▶ [Set tasks]:
A - Copy a portion of the plug-and-play analytics article word for word, beginning at the words "PMML can represent" and stopping after the words "year said Owen.".
B - Repeat the records exactly, beginning at the line that has "You are a GUI" and stopping after the last line of the records. Leave out the pictures.

Start Passage provided

Big Data optimize

The next big thing in big data: Plug-and-play analytics

As more companies look to analytics and data-mining models to extract useful information from big data, a better way is needed to share these models between applications.

While there are well-established tools for building analytics and data-mining models to help businesses spot fraudulent transactions or recommend follow-up purchases to customers, plugging these models into applications can be a painful process.

As more businesses call upon these models to interrogate increasingly large datasets, it will become necessary to have an easy way to export and share these models between applications.

Sean Owen, director of data science at Hadoop specialist Cloudera, expects the next big growth area in big data will be in tools that make it simpler to share these models between applications.

"It seems to be the common problem, the wheel that keeps getting reinvented by customers," he said.

"The default thing to do is someone makes a model in [the statistical modelling language] R and they say 'Here's a bunch of coefficients, go program this into some Java code and use this on the website'.

"That requires some expertise on behalf of the developer too, it's very manual.

"They need something that the web service can ask in some standard simple way 'Here's a new data point, classify it for me'."

One candidate for a standardised way to share these models is the Predictive Model Markup Language (PMML) – an XML-based language for representing data mining and statistical models .

PMML can represent not only the statistical techniques used to learn patterns from data, such as artificial neural networks and decision trees, but also pre-processing of raw input data and post-processing of the model output.

A wide range of data mining tools can import or export models as PMML, and the standard itself is developed by the Data Mining Group, a vendor-led consortiums whose members include IBM, MicroStrategy, SAS and SPSS.

Developing a standard way of representing and interacting with these models would be a "big deal" in the coming year said Owen.

End Passage provided
Start Data entries

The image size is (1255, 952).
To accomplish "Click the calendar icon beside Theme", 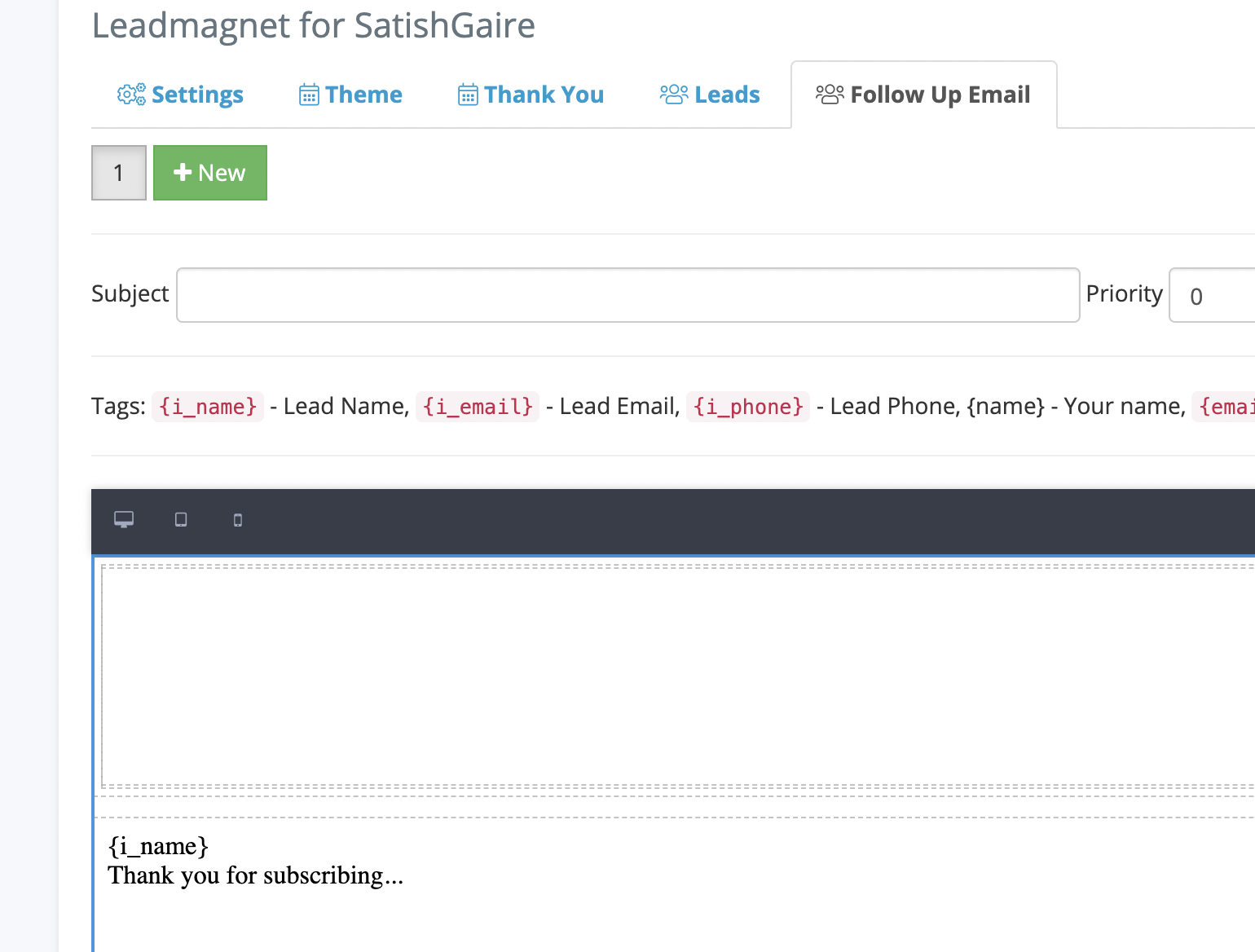I will (x=309, y=95).
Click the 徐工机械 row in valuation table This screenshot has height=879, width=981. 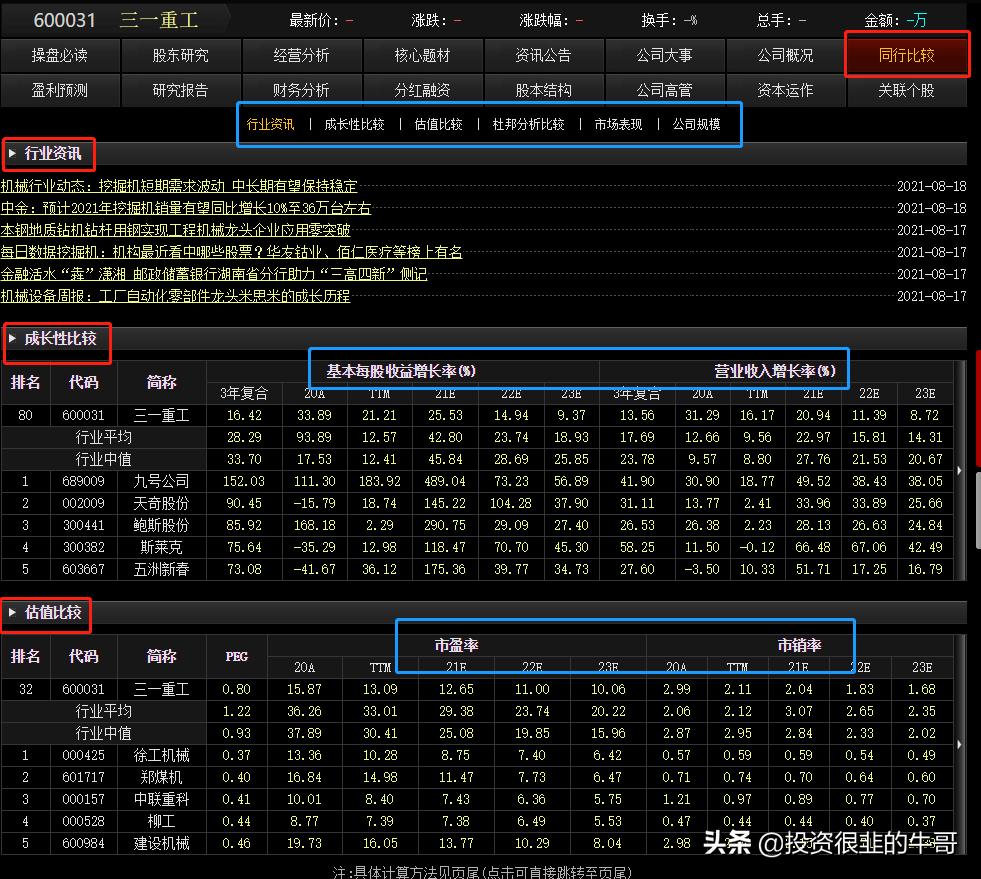(160, 755)
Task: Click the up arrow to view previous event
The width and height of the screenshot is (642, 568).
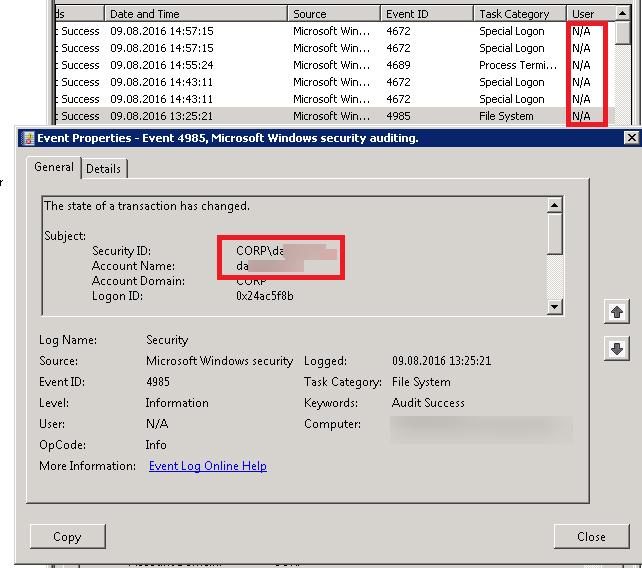Action: point(617,313)
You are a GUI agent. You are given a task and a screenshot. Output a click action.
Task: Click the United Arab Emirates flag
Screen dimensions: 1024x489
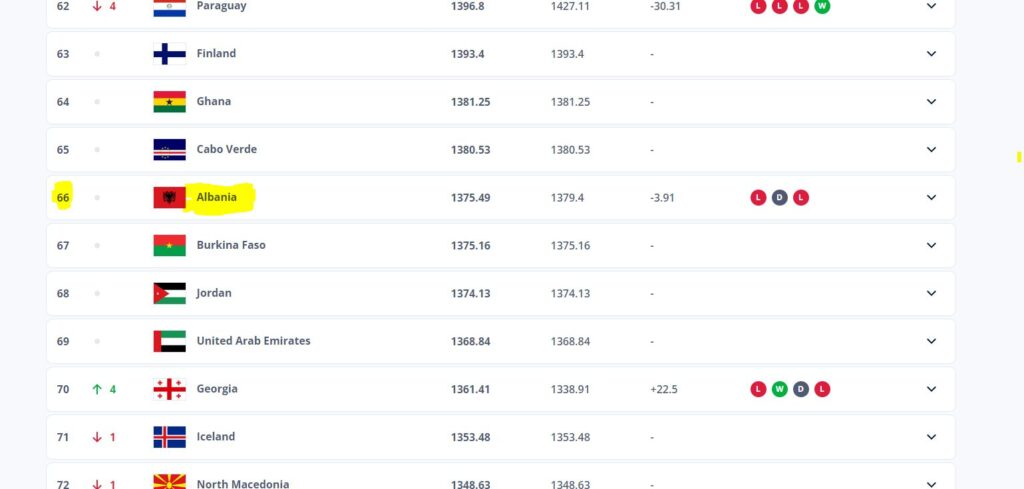(169, 341)
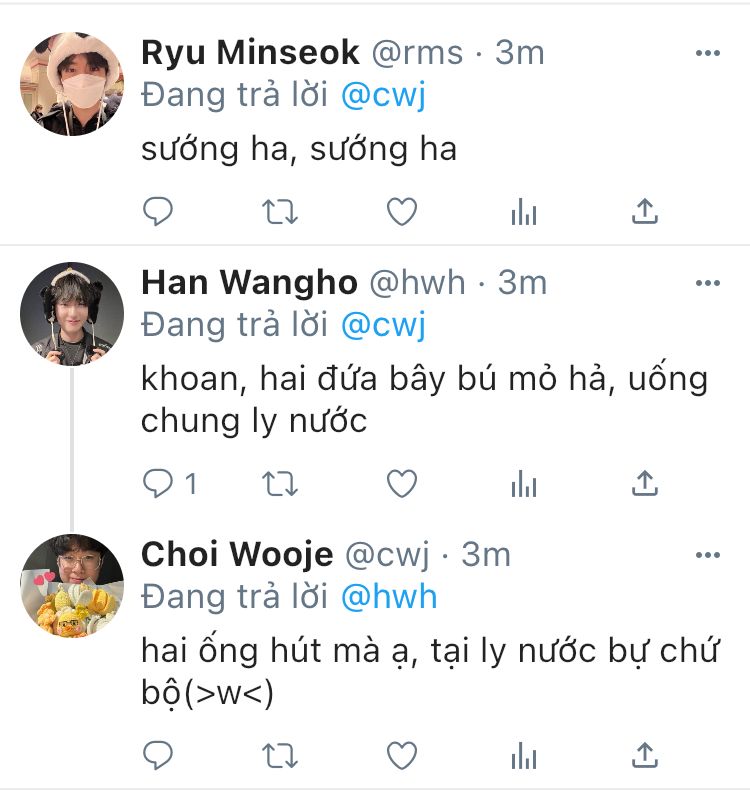Like Han Wangho's tweet
Screen dimensions: 750x792
coord(402,484)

End Data entries

▶ [Results in order]:
A -
PMML can represent not only the statistical techniques used to learn patterns from data, such as artificial neural networks and decision trees, but also pre-processing of raw input data and post-processing of the model output.

A wide range of data mining tools can import or export models as PMML, and the standard itself is developed by the Data Mining Group, a vendor-led consortiums whose members include IBM, MicroStrategy, SAS and SPSS.

Developing a standard way of representing and interacting with these models would be a "big deal" in the coming year said Owen.

B -
You are a GUI agent. You are given a task and a screenshot. Output a click action.
Task: Click the United Arab Emirates flag
Screen dimensions: 1024x489
(169, 341)
Like Han Wangho's tweet
Screen dimensions: 750x792
coord(402,484)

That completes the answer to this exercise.